◆ **TASK DESCRIPTION**
Pull out, word for word, the lines of the material below, starting at the line that contains "Select the 17-32" and ending after the line that contains "680x960 pixels. click(132, 934)".

******************************

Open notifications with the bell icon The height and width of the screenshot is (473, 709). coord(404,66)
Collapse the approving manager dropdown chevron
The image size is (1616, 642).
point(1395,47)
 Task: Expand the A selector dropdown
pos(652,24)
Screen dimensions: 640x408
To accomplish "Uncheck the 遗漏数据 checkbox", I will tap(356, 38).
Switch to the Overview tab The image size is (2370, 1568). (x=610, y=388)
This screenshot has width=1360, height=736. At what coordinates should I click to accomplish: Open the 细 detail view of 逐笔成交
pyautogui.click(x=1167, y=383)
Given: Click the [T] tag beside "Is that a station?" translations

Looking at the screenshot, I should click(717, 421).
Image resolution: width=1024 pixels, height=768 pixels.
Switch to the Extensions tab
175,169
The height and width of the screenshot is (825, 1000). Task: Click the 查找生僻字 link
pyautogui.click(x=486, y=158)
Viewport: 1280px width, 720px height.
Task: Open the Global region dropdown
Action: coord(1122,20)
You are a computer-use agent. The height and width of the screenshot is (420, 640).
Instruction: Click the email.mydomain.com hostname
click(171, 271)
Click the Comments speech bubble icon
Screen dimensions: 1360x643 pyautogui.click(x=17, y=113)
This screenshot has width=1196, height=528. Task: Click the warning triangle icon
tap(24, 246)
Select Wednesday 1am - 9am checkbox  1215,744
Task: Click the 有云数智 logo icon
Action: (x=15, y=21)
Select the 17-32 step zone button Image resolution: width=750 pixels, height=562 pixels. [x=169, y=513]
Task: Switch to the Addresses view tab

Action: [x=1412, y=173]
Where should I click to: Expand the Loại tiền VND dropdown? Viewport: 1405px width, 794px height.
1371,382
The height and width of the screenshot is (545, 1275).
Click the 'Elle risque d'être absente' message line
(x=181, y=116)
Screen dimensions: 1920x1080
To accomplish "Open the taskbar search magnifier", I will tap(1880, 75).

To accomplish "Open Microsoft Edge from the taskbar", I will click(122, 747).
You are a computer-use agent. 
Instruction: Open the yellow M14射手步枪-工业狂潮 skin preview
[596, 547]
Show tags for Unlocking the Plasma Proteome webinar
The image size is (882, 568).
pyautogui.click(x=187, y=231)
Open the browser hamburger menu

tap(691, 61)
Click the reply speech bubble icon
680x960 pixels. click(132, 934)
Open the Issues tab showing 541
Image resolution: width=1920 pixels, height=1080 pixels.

******************************

◆ **WRITTEN ANSWER**
Select the 17-32 step zone button Image resolution: width=750 pixels, height=562 pixels. [x=169, y=513]
Task: Switch to the Addresses view tab

Action: [x=1412, y=173]
Where should I click to: Expand the Loại tiền VND dropdown? Viewport: 1405px width, 794px height.
1371,382
The height and width of the screenshot is (545, 1275).
Click the 'Elle risque d'être absente' message line
(x=181, y=116)
Screen dimensions: 1920x1080
To accomplish "Open the taskbar search magnifier", I will tap(1880, 75).

To accomplish "Open Microsoft Edge from the taskbar", I will click(122, 747).
You are a computer-use agent. 
Instruction: Open the yellow M14射手步枪-工业狂潮 skin preview
[596, 547]
Show tags for Unlocking the Plasma Proteome webinar
The image size is (882, 568).
pyautogui.click(x=187, y=231)
Open the browser hamburger menu

tap(691, 61)
Click the reply speech bubble icon
680x960 pixels. click(132, 934)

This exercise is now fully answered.